Struggling Swedish Meats, Sweden's leading abattoir and meat group, is heading for a full-year loss of more than SKr250m after taxes, managing director Lars Wedén told owners gathered last week to vote on structural changes in the ownership structure of the cooperative meat group.

Wedén said the group will need record December sales if its August forecast of an operating loss of SKr150m will hold. December is usually a strong month for the Swedish meat industry as holiday sales set in, but this year's BSE scare in Europe has left its mark on the Swedish meat market as well with overall sales reported to be lower than normal.

When taking charge of Swedish Meats, Wedén introduced a major revamp to turn around the loss-making group, and by the end of next year the group will have shed 21% of its work-force to 4,400 employees. He forecasts a break-even for 2001 before one-time restructuring charges of SKr78m. Wedén assured the meeting he had made a conservative forecast for next year.

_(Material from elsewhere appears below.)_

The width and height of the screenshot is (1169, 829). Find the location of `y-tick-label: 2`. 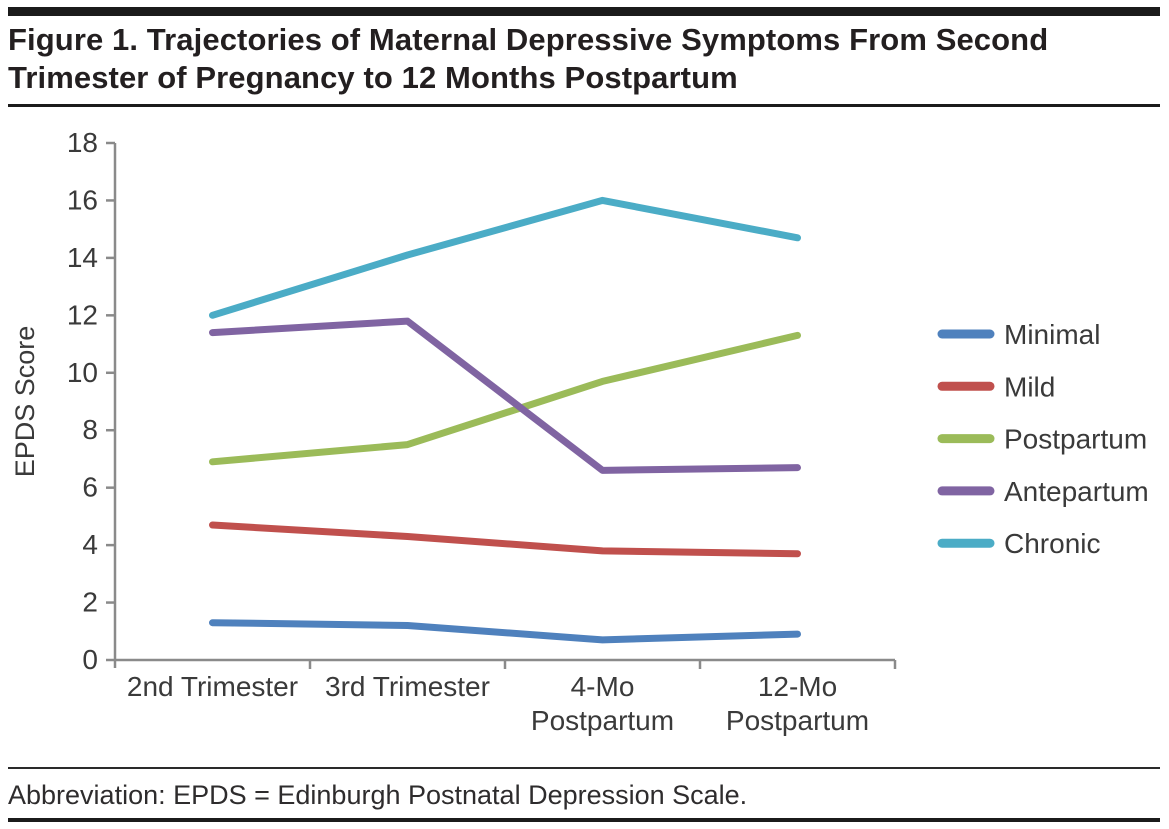

y-tick-label: 2 is located at coordinates (90, 602).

The group is in desperate need of improvement. This year it faces a negative cash flow for the second year running at SKr200m. This, in turn, will lead to higher borrowing costs and holding back on necessary investments, Mr Wedén warned.

Although experiencing setbacks in the market, the major problems Swedish Meats has to deal with lie within its own walls. Production inefficiency has been evident as the group has struggled to consolidate the merger of the three independent meat cooperative groups that now make up Swedish Meats.

In October, Swedish Meats picked Tulip International UK's managing director Peter Rasztar to lead the work to improve efficiency at its abattoir unit.